可是嘗到了甜頭之後,就再難回頭去吃苦了。
沈在看著她,根本沒有為自己狡辯:「媽媽,我不喜歡他呀,您不知道嗎?」
宋聲聲知道。
她心裡酸酸的,她的眼眶莫名其妙也紅了。
好像不管站在誰的角度,每個人似乎都很委屈,每個人仿佛都有不甘心、不滿意的苦衷。
沈在微微笑著,好像只有笑著才能維持他應有的體面,才能掩飾住這張漂亮臉孔下扭曲的、醜陋的嫉恨。
他接著說:「我一直都很討厭他,我以為您很清楚。」
宋聲聲深吸了口氣,打斷了他沒有說完的話:「我知道,所以我從來就沒有要求過你要對他好,要和他好好相處,他現在才十歲,還是個小孩子,你就算不喜歡他,也不能那樣踢他。你知道他手上的傷口有多嚴重嗎?你看見他掌心裡刮出的血痕了嗎?」
沈在微微一怔,不過很快就想明白了怎麼回事。
早就說了他這個哥哥不是什麼省油的燈,看著白白糯糯,打開還是流著黑芝麻的濃心。
沈在說:「是嗎?我不知道。

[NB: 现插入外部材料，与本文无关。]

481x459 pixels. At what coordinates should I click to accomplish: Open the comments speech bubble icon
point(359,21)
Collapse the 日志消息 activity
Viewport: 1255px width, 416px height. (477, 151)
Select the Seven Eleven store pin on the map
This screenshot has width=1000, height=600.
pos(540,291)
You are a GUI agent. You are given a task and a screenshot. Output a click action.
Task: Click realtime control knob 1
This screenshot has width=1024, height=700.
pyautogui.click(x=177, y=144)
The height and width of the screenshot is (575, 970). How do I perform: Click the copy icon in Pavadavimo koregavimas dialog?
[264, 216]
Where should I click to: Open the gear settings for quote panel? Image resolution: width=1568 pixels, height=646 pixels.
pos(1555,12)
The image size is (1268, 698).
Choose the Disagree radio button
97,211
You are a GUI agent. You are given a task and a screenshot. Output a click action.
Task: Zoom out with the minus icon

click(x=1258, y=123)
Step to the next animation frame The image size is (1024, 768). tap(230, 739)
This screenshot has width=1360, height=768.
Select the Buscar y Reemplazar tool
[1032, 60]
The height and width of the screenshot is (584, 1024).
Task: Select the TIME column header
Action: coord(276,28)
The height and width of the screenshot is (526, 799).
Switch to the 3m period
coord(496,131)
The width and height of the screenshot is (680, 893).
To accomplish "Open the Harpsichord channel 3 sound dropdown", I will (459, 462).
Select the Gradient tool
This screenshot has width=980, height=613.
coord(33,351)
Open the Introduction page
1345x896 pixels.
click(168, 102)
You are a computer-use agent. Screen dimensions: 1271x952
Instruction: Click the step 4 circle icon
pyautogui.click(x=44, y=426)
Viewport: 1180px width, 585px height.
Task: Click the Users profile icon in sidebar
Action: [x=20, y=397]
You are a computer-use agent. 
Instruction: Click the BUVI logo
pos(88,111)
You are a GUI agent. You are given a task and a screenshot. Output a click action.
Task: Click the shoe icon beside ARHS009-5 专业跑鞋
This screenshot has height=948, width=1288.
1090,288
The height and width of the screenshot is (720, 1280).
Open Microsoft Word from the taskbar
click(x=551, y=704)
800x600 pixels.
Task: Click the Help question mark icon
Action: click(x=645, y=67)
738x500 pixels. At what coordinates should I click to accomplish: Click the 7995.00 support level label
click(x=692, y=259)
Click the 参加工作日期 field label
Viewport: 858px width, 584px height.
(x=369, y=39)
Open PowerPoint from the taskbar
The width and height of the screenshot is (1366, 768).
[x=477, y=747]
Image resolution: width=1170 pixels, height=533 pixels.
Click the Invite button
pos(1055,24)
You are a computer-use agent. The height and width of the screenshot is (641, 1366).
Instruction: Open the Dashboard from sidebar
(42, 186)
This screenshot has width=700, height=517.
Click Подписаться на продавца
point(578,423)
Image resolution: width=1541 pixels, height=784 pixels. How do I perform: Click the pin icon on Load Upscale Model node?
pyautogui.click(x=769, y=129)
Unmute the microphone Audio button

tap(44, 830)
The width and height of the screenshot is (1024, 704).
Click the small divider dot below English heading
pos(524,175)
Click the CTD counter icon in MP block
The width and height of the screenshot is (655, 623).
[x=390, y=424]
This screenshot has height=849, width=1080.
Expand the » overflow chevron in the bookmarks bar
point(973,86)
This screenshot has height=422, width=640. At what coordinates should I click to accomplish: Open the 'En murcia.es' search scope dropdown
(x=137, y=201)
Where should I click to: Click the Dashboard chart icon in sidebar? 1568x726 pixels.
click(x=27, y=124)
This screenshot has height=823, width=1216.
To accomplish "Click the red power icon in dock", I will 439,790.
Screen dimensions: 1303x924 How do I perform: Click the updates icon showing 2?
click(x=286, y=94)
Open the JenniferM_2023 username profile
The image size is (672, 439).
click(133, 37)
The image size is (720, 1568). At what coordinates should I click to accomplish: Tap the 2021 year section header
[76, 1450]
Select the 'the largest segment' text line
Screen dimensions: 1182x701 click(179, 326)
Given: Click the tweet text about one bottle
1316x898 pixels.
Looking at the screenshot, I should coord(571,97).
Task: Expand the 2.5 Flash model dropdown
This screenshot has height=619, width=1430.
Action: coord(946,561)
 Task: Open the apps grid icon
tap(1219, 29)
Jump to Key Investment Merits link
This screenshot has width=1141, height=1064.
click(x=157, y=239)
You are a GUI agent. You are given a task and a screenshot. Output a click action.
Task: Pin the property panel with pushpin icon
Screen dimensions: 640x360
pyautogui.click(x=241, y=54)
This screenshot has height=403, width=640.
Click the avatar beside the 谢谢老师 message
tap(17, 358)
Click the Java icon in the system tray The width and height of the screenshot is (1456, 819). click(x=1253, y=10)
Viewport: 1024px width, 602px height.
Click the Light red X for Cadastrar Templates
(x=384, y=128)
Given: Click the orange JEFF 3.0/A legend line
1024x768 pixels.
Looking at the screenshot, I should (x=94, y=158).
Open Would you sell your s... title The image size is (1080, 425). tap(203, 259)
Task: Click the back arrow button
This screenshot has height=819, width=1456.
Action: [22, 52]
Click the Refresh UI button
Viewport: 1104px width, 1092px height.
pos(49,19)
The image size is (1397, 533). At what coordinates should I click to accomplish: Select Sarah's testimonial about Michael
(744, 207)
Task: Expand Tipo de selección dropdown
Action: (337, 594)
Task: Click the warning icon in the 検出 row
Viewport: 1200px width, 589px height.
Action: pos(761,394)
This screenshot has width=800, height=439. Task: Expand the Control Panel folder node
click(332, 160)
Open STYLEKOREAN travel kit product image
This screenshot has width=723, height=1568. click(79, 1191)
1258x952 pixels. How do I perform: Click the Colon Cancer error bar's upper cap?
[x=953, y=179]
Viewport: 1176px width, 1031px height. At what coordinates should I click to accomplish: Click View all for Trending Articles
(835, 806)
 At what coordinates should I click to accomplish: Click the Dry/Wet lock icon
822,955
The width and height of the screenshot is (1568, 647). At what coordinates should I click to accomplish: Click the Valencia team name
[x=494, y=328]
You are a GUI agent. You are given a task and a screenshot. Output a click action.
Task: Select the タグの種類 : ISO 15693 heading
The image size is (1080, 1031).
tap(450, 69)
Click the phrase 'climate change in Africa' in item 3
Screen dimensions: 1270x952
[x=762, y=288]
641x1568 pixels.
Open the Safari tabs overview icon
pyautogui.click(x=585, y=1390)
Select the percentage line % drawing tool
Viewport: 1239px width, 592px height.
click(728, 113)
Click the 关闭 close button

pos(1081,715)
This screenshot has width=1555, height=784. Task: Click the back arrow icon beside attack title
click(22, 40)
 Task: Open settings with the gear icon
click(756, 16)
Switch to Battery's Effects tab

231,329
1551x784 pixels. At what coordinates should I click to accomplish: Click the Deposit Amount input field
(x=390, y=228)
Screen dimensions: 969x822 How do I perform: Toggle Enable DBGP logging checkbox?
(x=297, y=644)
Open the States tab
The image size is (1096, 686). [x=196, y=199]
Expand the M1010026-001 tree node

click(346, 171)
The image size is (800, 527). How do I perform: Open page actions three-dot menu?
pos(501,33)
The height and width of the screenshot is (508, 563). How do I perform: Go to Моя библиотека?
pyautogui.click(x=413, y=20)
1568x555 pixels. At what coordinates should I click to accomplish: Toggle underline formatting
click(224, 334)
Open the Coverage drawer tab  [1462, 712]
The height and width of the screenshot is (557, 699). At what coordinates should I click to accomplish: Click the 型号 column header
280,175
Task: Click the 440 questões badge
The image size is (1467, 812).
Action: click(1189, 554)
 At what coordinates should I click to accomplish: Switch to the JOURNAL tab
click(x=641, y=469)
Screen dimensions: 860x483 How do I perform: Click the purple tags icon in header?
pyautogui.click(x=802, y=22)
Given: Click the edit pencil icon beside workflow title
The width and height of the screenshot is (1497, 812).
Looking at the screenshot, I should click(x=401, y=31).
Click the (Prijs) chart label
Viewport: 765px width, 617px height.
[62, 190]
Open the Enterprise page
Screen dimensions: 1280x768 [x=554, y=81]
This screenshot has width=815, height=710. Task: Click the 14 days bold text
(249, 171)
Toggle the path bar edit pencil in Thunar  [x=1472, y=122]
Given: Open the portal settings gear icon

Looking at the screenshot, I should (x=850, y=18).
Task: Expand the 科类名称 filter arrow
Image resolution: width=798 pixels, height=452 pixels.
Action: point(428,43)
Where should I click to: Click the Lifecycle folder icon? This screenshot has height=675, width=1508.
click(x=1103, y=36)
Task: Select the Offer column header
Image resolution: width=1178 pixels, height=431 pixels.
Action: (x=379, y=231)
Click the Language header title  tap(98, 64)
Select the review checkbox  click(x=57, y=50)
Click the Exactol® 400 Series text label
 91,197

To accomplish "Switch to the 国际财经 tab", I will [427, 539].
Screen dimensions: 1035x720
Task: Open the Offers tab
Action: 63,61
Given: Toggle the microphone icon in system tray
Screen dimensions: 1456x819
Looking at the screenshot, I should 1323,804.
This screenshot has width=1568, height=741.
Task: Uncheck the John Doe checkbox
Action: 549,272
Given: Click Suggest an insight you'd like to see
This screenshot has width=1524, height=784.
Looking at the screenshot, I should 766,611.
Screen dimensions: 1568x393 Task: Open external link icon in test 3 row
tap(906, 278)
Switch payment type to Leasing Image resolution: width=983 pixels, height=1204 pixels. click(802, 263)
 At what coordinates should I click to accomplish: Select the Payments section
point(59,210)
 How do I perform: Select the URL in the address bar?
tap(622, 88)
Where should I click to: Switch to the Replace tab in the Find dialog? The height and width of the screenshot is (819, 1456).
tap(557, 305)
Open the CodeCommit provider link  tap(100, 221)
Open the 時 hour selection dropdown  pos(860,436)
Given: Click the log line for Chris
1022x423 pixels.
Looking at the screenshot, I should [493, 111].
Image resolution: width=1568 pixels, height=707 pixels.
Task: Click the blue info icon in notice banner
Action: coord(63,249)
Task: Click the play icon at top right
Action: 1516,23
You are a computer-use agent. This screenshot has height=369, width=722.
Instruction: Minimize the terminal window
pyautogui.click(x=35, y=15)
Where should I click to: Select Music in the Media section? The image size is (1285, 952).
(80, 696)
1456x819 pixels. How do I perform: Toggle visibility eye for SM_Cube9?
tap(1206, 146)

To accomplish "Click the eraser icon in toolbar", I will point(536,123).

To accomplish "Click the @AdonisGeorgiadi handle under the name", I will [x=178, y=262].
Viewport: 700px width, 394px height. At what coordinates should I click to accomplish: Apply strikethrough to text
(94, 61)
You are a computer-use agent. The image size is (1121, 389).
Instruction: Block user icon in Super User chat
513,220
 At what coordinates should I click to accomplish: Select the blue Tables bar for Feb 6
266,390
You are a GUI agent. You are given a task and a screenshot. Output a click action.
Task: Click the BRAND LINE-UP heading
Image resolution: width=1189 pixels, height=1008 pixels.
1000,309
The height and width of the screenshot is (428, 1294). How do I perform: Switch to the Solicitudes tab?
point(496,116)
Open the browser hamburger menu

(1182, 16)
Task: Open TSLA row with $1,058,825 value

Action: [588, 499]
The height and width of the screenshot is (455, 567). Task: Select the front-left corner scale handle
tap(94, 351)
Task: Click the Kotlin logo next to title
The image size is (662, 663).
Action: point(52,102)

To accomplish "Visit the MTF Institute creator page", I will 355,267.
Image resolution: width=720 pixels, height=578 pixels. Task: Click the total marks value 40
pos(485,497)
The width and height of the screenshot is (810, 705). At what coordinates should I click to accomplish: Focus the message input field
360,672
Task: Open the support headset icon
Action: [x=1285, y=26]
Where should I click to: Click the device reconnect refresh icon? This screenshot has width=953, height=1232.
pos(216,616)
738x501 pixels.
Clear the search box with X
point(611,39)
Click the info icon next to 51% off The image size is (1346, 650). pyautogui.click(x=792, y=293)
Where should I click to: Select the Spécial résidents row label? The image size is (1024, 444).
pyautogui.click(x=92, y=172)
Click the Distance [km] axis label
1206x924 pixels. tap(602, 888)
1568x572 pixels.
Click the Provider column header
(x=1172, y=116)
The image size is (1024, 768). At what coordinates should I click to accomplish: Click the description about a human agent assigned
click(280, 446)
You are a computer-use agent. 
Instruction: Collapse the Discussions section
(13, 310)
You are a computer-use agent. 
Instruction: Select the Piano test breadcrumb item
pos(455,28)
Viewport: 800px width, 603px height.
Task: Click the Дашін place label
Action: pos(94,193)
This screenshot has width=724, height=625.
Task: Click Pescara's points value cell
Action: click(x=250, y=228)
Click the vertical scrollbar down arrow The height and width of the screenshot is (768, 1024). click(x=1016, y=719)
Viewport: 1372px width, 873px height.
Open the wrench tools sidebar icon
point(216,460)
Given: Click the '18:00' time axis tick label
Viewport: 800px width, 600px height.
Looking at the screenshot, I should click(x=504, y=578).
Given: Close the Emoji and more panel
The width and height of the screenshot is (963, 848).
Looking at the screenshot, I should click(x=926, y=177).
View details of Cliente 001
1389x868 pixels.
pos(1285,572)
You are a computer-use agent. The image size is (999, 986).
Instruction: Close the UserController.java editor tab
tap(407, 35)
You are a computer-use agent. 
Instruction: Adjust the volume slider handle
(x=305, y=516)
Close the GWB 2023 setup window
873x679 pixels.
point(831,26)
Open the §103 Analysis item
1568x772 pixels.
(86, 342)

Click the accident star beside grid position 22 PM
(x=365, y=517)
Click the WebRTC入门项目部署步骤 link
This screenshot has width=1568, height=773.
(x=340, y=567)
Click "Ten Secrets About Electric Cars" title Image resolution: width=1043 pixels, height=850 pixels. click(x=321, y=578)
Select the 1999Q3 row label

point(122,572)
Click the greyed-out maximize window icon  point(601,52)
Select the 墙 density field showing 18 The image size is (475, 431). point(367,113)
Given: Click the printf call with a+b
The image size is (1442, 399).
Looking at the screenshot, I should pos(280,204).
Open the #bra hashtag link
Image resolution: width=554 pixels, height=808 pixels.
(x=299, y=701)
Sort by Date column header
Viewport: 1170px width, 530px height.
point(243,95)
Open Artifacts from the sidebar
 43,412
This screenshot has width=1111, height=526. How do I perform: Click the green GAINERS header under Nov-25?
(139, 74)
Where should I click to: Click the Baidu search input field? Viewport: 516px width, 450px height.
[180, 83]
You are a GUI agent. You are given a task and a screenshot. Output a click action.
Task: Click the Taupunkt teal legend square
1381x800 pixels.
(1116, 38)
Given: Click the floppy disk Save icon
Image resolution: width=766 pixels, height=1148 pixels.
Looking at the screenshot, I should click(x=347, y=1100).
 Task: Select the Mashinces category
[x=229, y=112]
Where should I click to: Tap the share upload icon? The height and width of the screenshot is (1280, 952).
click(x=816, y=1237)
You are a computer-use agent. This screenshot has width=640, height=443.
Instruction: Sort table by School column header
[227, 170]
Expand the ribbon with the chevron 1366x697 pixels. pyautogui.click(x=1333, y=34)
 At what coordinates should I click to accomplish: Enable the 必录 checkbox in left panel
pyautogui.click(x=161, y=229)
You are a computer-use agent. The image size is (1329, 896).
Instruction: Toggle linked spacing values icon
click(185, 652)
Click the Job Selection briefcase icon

」
他未曾辯解,也沒有去解釋傅落池手上的傷和他並沒有關係。
他只是看著她問:「那您想怎麼樣呢?」
他的眼睛像深夜裡寧靜的湖泊,月色灑滿湖面,泛著淡淡的清輝,在她開口之前,他繼續問:「要我去道歉嗎?還是需要我受同樣的傷?或者我應該死掉嗎?」
沈在很冷靜地問:「我死掉的話,媽媽會有現在這麼難過、失望、生氣嗎?」
會有這麼多的情緒嗎?
其實。
沈在還真的想過,要死在她的面前,要她想忘都忘不掉的。
宋聲聲心裡慌慌張張,不喜歡聽到這種話,她說:「我只是不希望你這樣欺負人,我不想要他受傷,也不希望你受到傷害。」
沈在心裡平靜燒起來的、瘋狂熱烈的、足夠把所有人都焚燒至死的烈火,很容易的因為她這句話就平緩了下來。
只是烈火過後。
心頭難免還是被灼燒的刺痛。
宋聲聲說:「你那樣做是不對的,我也不想看著你犯錯,而不管你。」
「如果我今天連生氣的情緒都沒有,放任你做任何事情都不管,才是真的不愛你。」
「沈在。」
「你也是我的孩子。」
「我沒有不愛你。」
「你不用總是把死掛在嘴邊,我也會難過。」